### Request
Please copy out in full the entries from the line with "The width and" to the line with "[x=253, y=156]", both ends included, and shift every coordinate in the answers by adding -18 to it. Leave the pictures out.

Entries on target coordinates:
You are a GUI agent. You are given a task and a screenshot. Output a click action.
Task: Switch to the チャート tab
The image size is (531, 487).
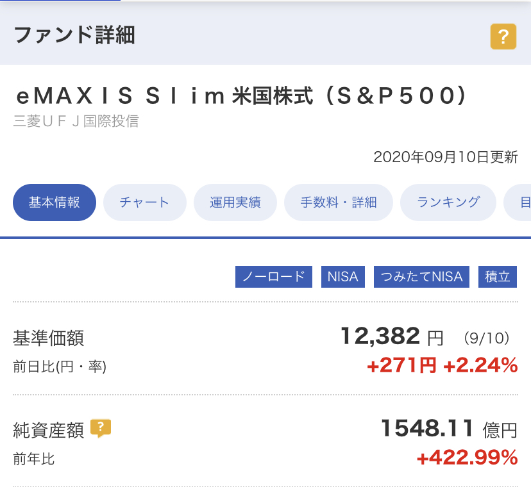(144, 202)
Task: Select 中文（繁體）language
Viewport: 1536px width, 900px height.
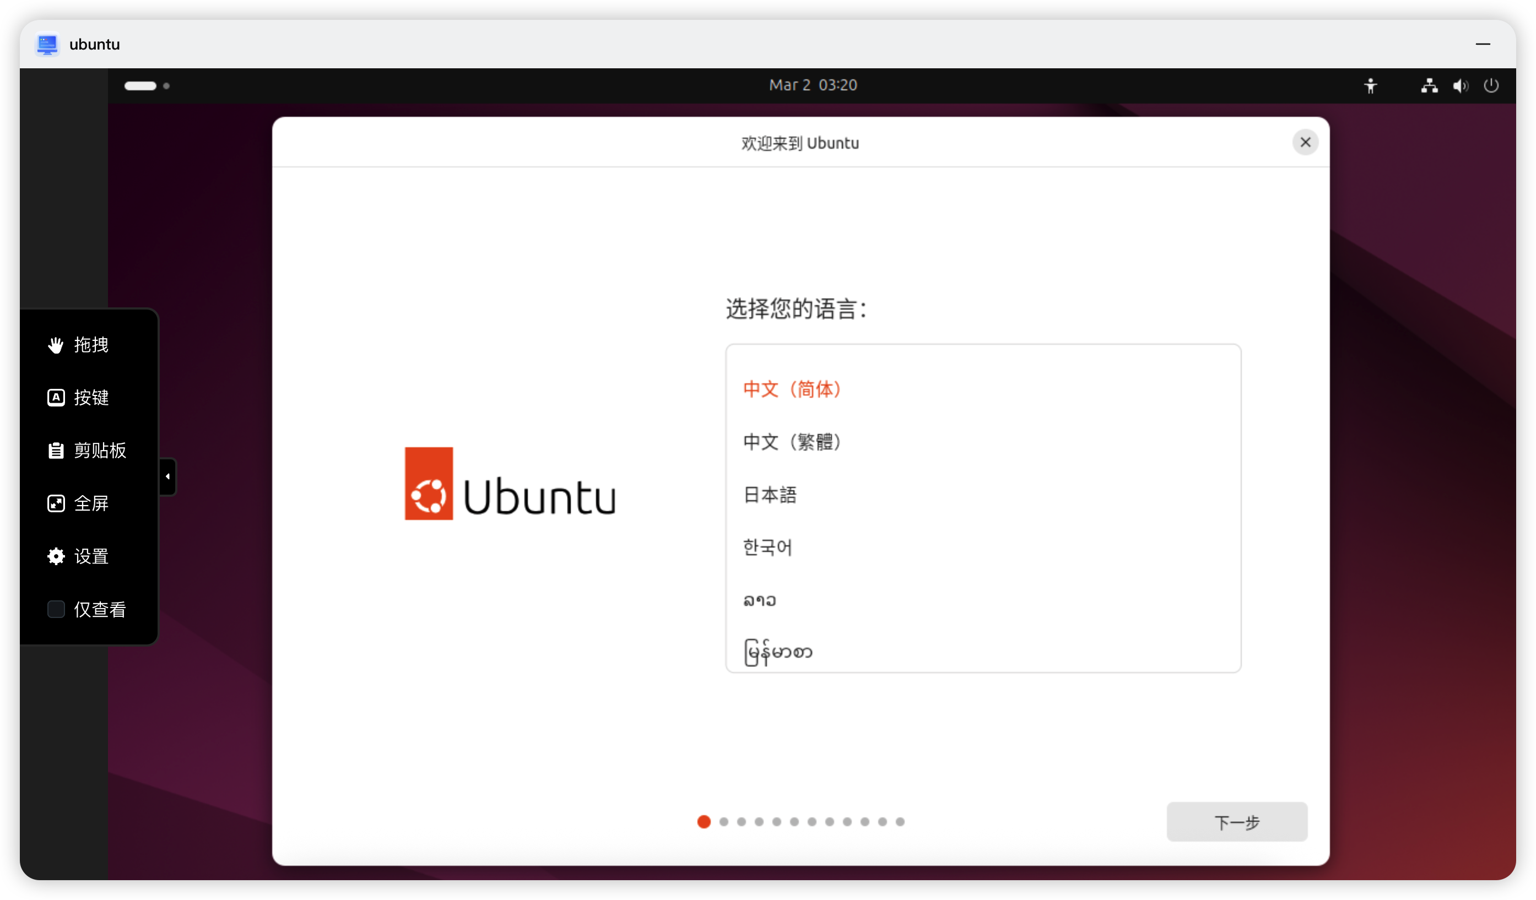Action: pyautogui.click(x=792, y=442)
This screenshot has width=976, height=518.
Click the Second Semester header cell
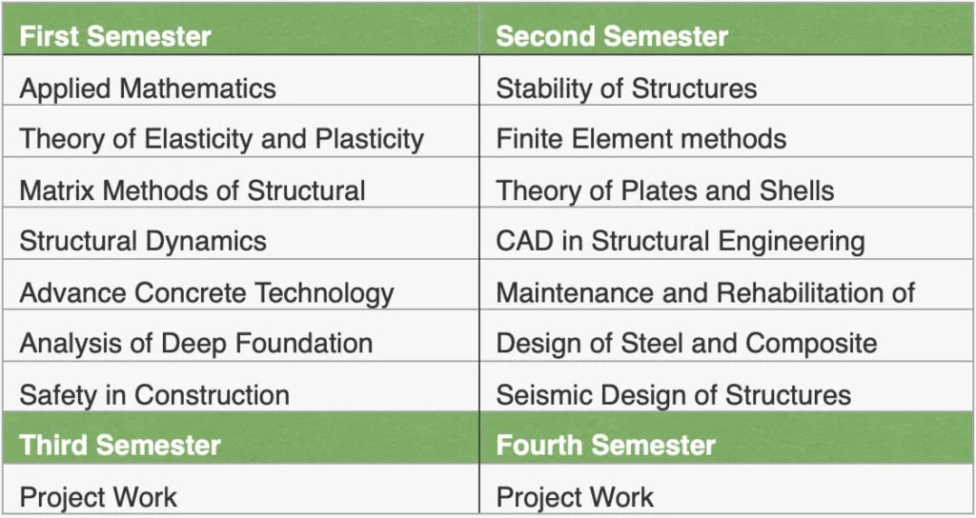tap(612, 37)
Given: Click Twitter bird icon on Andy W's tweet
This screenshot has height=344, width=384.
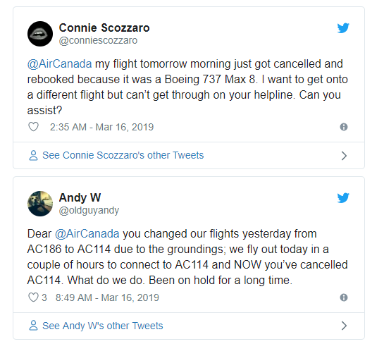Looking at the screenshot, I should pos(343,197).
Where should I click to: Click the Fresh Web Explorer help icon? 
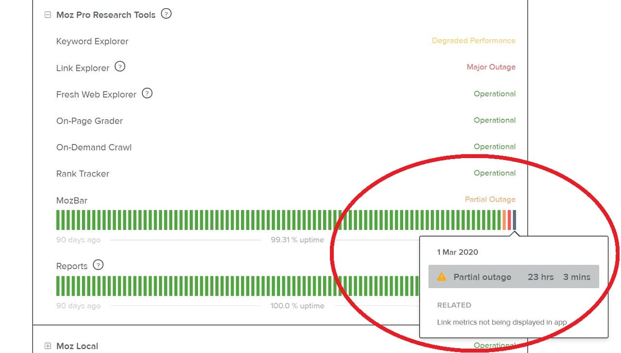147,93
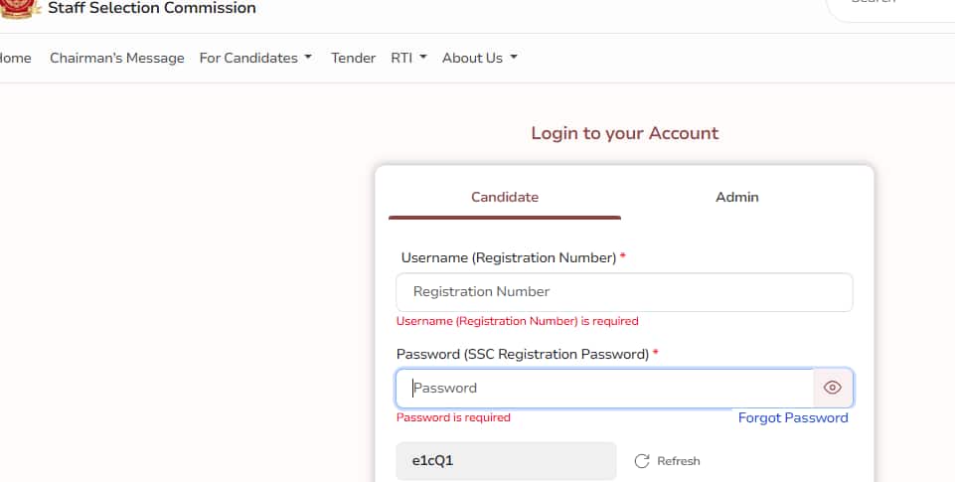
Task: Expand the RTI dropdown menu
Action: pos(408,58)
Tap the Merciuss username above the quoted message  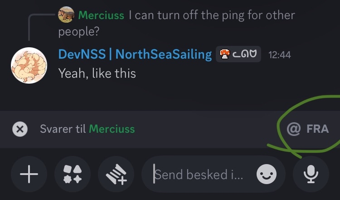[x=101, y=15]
---
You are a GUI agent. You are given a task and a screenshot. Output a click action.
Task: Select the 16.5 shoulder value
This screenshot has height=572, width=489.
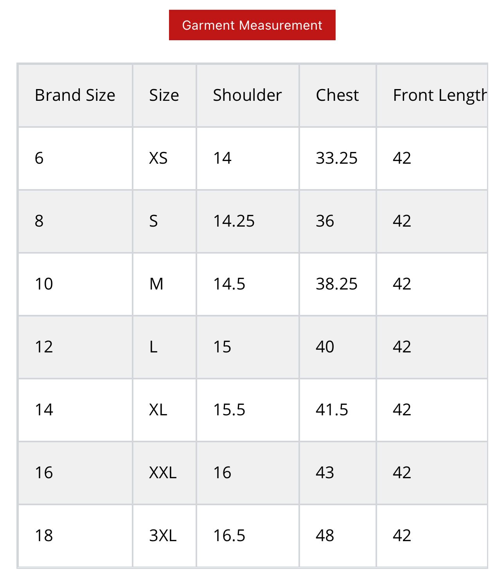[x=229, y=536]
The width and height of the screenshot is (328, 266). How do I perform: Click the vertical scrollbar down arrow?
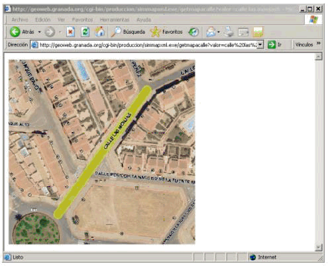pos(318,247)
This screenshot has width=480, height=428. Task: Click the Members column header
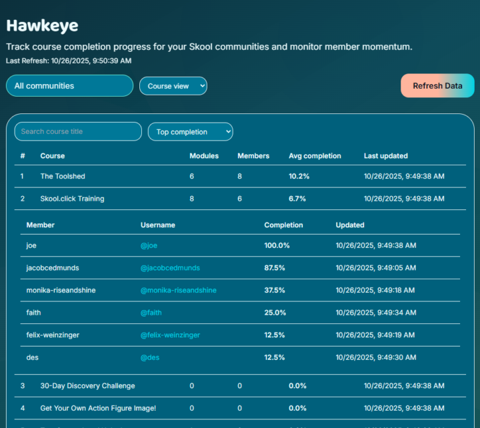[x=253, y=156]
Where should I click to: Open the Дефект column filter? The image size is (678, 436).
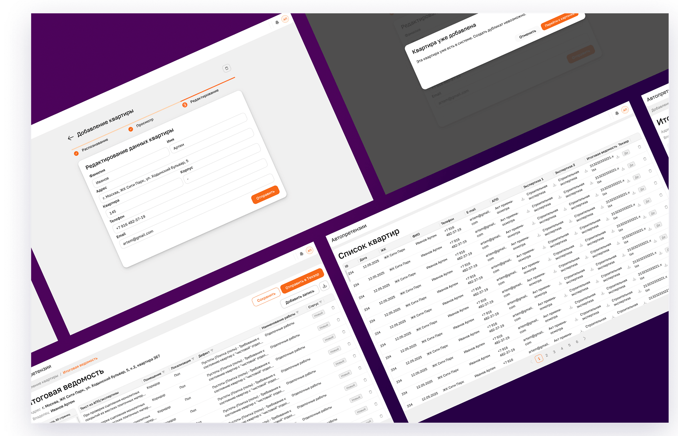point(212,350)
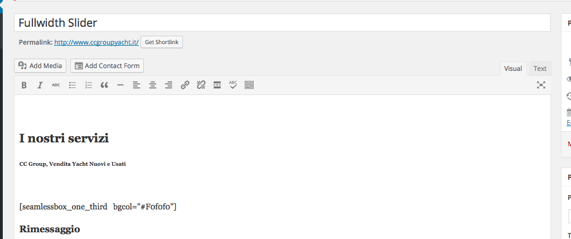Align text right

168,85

### Result for this exercise
The width and height of the screenshot is (328, 266). How do I perform: Click the vertical scrollbar down arrow?
pos(300,229)
This screenshot has width=480, height=428. Task: Click the Members column header
[x=235, y=138]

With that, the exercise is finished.